As I was hiking, I noticed how muddy and worn the trail has become.  Essex Town now limits access to the park to town residents during the summer.  Can’t say I blame them.  The place has been overrun.

A friend forwarded me an email the other day about the sorry state of the Long Trail, as reported by some disgruntled hiker.  Yes, having hiked the LT end-to-end, I must concur that sections of it are a muddy, eroded mess.  But so are sections of the Appalachian Trail in central Maine, and parts of the Northville-Placid Trail in the Adirondacks – trails I’ve also hiked.  Here in the Northeast, it doesn’t take much impact to wear thin-soiled mountain trails down to roots and bare rock.  With fifty million people living within a day’s drive of these trails, I’m surprised that they aren’t in worse condition.

One can always find fault with those who are supposed to maintain trails:  Essex Town, the Green Mountain Club, or whomever.  But the fact remains that trail maintenance requires manpower and money.  Join a trail maintenance crew for a day and see how much you accomplish.  Meanwhile, anyone who’s in the mood can go for a hike.  And for the most part it’s free.

As I hiked around the reservoir, it occurred to me that someday this place will be regulated to the point where I won’t be able to come here any more, or won’t want to.  The Town of Essex will eventually clean up this trail and those using it will have to pay, one way or the other.  Regulations have recently been put in place in the High Peaks Region of the Adirondacks, effectively halving the trail traffic there.  Those concerned about trail erosion think that’s for the best.  Will the same thing happen to Vermont’s Long Trail?  Probably, in due time.

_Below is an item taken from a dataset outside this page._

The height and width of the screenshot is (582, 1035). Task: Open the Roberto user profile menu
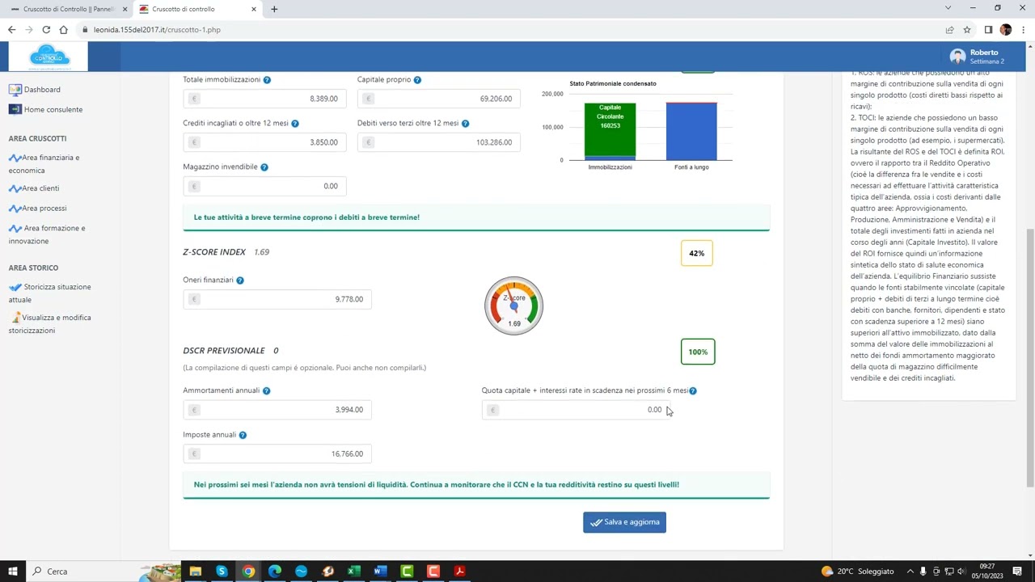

I feel like one of the fortunate few.  I can grab my pack and go for a hike whenever I want.  I don’t like turning my ankle on an eroded stretch of trail any more than the next guy, but in a world where a billion people don’t even have enough to eat, complaints about poor trail maintenance seem mean-spirited, small-minded and ungrateful.

We are lucky to have trail systems available to us, cars to reach their trailheads, and time and health enough to hike them.  If I had to spend all of my time in developed places, constantly interacting with others, I would go stark raving mad.  So excuse me for not complaining about trail conditions any more than I do.  I find merit in even the muddiest of trails.